The answer must consist solely of the line that contains "Gimnàstica (180, 2028)" and all subsequent lines of the data, each reproduced exactly.

═════ TASK DATA

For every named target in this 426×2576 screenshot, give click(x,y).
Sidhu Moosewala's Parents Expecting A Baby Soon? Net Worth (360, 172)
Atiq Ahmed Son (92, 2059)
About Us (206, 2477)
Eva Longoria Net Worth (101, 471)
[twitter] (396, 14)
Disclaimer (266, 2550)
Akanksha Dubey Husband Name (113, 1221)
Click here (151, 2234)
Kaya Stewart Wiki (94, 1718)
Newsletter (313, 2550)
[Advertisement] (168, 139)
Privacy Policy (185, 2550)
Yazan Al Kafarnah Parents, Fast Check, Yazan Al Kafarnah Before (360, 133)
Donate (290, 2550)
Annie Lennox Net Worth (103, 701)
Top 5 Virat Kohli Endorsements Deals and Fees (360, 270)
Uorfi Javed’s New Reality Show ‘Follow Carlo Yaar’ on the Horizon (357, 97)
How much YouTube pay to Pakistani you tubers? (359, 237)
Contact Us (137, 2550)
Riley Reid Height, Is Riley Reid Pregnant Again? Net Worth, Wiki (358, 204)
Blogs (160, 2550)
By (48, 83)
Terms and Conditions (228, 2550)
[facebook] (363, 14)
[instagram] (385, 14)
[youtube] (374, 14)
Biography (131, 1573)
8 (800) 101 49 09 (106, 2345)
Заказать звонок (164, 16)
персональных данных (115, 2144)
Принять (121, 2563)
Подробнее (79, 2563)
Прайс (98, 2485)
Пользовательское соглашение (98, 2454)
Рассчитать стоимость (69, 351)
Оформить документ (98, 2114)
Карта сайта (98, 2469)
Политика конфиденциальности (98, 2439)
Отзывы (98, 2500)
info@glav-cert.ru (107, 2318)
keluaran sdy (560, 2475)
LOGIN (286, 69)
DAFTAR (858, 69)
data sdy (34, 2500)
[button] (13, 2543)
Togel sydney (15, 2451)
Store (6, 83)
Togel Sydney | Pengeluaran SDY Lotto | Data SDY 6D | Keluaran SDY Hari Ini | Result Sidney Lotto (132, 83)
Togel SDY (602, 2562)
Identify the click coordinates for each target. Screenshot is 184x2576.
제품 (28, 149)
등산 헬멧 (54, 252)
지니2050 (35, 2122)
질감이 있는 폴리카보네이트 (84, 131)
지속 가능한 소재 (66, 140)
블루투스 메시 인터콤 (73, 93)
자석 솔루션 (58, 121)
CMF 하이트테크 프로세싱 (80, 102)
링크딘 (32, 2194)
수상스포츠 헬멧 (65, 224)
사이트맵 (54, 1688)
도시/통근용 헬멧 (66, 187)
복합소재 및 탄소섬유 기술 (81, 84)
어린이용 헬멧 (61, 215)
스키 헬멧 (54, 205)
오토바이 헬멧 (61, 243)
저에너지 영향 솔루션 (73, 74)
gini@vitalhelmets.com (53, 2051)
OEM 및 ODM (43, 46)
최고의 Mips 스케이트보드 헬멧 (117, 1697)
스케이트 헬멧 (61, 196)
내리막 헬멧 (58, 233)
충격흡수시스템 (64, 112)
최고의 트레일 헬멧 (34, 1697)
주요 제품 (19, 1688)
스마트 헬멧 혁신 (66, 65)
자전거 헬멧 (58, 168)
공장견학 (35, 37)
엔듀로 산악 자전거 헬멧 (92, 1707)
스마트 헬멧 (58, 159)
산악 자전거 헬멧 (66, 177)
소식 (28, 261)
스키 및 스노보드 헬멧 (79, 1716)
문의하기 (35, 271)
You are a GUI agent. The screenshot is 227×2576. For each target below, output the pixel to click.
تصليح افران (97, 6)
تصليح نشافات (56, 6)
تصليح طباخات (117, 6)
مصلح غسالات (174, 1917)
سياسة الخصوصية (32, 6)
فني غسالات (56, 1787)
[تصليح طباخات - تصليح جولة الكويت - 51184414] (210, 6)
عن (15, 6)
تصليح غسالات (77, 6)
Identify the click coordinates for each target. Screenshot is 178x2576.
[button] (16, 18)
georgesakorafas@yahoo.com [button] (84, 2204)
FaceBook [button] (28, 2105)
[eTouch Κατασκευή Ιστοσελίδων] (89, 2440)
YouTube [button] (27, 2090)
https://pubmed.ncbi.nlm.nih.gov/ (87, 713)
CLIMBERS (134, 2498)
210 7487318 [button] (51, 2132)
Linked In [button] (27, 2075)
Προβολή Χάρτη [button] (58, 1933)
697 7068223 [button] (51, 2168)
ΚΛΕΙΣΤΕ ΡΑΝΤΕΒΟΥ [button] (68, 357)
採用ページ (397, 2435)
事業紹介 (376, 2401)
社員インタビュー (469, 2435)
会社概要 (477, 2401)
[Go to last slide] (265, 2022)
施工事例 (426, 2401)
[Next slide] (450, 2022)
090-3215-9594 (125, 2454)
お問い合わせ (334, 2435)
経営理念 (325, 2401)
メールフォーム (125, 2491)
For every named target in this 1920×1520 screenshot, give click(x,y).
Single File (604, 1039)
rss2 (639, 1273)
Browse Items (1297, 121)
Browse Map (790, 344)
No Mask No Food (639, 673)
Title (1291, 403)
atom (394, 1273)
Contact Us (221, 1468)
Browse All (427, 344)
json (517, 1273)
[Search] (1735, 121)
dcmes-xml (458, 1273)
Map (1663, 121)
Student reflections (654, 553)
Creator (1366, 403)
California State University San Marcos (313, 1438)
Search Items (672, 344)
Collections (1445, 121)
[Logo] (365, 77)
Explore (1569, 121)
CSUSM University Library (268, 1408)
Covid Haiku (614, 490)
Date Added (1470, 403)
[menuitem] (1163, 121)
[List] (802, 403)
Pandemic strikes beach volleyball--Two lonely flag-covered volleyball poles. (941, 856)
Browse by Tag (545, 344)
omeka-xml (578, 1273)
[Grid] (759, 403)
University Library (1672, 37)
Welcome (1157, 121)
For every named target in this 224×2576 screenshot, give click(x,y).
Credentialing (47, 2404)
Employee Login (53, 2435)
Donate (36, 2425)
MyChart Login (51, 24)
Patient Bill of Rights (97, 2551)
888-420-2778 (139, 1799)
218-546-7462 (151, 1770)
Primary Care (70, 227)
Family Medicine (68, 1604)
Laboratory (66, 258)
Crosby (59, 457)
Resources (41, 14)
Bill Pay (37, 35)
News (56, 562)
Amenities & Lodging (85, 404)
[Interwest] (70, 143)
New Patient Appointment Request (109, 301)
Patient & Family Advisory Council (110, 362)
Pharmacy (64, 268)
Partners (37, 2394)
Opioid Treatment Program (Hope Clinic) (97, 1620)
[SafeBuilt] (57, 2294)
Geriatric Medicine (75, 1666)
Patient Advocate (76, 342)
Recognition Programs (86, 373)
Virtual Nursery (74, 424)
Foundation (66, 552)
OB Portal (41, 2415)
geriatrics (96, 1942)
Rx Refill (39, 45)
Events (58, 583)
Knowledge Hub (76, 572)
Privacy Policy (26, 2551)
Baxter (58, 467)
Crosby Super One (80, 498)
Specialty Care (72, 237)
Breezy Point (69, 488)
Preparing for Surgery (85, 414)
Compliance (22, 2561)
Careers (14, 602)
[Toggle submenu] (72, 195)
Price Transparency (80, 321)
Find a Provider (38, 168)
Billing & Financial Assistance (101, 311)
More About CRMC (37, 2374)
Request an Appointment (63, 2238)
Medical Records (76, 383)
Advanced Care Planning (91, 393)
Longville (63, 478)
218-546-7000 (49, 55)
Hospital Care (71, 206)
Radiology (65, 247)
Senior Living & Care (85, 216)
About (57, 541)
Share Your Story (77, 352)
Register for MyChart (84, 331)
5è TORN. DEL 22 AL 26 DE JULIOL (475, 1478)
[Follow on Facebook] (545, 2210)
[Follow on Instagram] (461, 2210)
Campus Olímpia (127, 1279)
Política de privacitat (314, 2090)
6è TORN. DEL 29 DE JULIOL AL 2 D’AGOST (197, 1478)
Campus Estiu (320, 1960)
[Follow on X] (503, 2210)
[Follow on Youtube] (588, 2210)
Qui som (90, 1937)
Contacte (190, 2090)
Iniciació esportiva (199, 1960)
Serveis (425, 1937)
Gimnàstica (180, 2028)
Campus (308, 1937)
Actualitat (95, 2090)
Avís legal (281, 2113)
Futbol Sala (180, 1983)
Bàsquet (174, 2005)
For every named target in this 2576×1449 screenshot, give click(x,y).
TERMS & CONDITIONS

══════════

◆ YOUR RESPONSE:
Gimnàstica (180, 2028)
Campus (308, 1937)
Actualitat (95, 2090)
Avís legal (281, 2113)
Futbol Sala (180, 1983)
Bàsquet (174, 2005)
For every named target in this 2576×1449 screenshot, give click(x,y).
TERMS & CONDITIONS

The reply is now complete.